Most of these devices are small and irregular in shape. Engineering these needs special skills and manufacturing these needs special equipment and processes. Designers need to follow special design practices for wearable designs to be realised as successful products. There are very few books available for designers to design wearable products. This article tries to help design engineers to get an overall view of the design and manufacturing process of wearable devices.
Since wearable devices are normally made in large numbers and are miniature in size, use of contract manufacturing is recommended. The focus is on the design process and what designers should look for when they design wearable devices to be made by contract manufacturers. While this list is not exhaustive, it gives a fairly good view of the complexities involved in the wearable device design.
Wearable devices are no different from classic embedded systems that we are all familiar with. Block diagram of a wearable device is shown in Fig. 1. It has following four blocks:
1. Power supply and management circuit
2. Core processor
3. Analogue interface [analogue front-end (AFE) covering sensor inputs and actuator outputs]
4. Communication interface (wireless and wireline)
What differentiates wearable devices from conventional embedded systems is the power management circuitry. Most wearable devices are battery-operated (either primary or chargeable) and need special circuitry to control power consumption.
Power management circuitry alone cannot optimise power consumption. It is the combination of the power management circuit and the device software in the system that results in optimal power consumption.
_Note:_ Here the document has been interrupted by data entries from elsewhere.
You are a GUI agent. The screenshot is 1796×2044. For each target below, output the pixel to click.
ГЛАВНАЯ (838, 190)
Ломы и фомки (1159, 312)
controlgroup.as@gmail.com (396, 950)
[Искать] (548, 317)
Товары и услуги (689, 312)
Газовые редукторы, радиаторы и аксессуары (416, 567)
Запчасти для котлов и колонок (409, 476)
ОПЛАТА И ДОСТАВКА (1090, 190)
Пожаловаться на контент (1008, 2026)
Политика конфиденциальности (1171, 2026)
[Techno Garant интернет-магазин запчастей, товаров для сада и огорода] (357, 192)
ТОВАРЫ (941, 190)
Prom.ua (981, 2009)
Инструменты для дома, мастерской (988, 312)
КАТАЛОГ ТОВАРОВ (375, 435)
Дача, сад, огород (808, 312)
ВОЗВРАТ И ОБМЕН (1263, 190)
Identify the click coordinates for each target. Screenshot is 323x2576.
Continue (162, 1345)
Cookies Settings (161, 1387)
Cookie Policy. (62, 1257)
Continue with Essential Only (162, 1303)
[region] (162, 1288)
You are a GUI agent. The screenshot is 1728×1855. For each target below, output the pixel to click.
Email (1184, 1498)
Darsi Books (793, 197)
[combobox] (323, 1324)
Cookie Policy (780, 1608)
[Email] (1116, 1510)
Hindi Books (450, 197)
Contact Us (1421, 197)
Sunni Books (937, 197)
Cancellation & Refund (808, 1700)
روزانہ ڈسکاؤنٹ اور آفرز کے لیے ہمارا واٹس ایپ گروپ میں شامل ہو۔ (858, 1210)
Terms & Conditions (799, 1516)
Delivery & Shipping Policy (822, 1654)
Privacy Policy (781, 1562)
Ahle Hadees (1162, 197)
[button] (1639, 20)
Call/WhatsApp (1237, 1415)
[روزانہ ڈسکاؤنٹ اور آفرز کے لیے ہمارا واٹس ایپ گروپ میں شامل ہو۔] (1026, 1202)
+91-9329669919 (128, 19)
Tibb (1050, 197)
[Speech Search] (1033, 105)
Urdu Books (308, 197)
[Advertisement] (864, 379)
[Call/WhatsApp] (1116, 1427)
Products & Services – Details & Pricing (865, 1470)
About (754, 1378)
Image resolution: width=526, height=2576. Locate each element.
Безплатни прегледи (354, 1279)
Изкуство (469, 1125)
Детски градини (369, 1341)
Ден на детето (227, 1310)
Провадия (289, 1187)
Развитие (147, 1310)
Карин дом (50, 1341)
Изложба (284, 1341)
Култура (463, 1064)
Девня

To a large extent we can say that, the processing power needed by wearable devices is very low, as most devices just collect data from sensors, store and send it to the central application for processing. The central application could be a smartphone or, in the case of the Internet of Things, cloud-mounted software. This is essentially done to ensure that the battery lasts long and data is processed in a central location by a more powerful processor.
Most integrated circuits (ICs) use very high-speed complementary metal-oxide semiconductor (CMOS) technology. In CMOS technology, power consumption of an IC goes up as the operating frequency of the processor goes up. So most wearable devices use low-speed controllers, and sections of the microcontrollers (MCUs) can be shut down or operated at a low speed when not in use.
We also need to remember that, some wearable devices that are used in medical applications (like insulin pumps or carry-on ECG probes) need to be designed in a controlled way, as these are approved by regulatory bodies like FDA/CE. Most device vendors do not recommend their devices for medical usage to avoid getting sued in case of any failure.
Wearable devices can be classified into the following four major categories:
Sports and fitness. Sports and fitness devices primarily track movement (using accelerometers) and, in some cases, heartbeat. While worn, these normally track motion and not body parameters.
Personal health monitoring. These devices track heartbeat, body heat, blood oxygen (SpO2) and ECG (single or 3-lead) signals and, in some cases, have special sensors. These devices normally track body parameters and therefore need to be highly reliable, as readings may be used for lifestyle adjustments.
Tracking and monitoring. These devices have GSM/GPS functions and are primarily used for tracking the wearer, mostly in geo-fencing applications.
Medical applications. These are high-end devices that are typically worn by patients who need controlled dosages, periodically. These devices are regulated and controlled by regulatory agencies. For this, manufacturers need to follow strict processes during development and manufacture. Importance of the rigid process is to ensure that these devices are traceable and, in case of problem, the root cause can be analysed up to the component level.
Most wearables can handle very low analogue signals and therefore have substantial analogue circuitry to process these. These are also real-time devices and synchronise their operations to the time or date for data collection/measurement. Their functionality can be represented by the flowchart shown in Fig. 2.
Essential design elements
Let us now take a look at some generic design elements that impact a product. These impact both design and manufacture of wearable devices. A product’s performance, its manufacturing and usage characteristics all depend on how well the design is done.
First, let us understand the life cycle of a wearable product so that it is easy to understand the issues involved and how these can be addressed. Fig. 3 shows the typical life cycle of a wearable device. A device essentially goes through four major phases as shown in the figure. While the design, manufacture and use phases are sequential, support phase is basically concurrent, addressing the manufacture and use phases. The reason for taking a life-cycle based approach is to show how designs need to address issues that crop up in subsequent stages.
Design phase. During this phase there are a few things that designers need to know for a successful wearable design. These are:
1. Almost all wearable devices have sensors that use a very low signal level. This necessitates that the designers be very strong in analogue and mixed signal (combination of analogue and digital signals) circuit designs.
2. Since most wearables are battery-operated, designers need to be conversant in low-voltage analogue designs as well as power-conversion techniques (like boost regulators).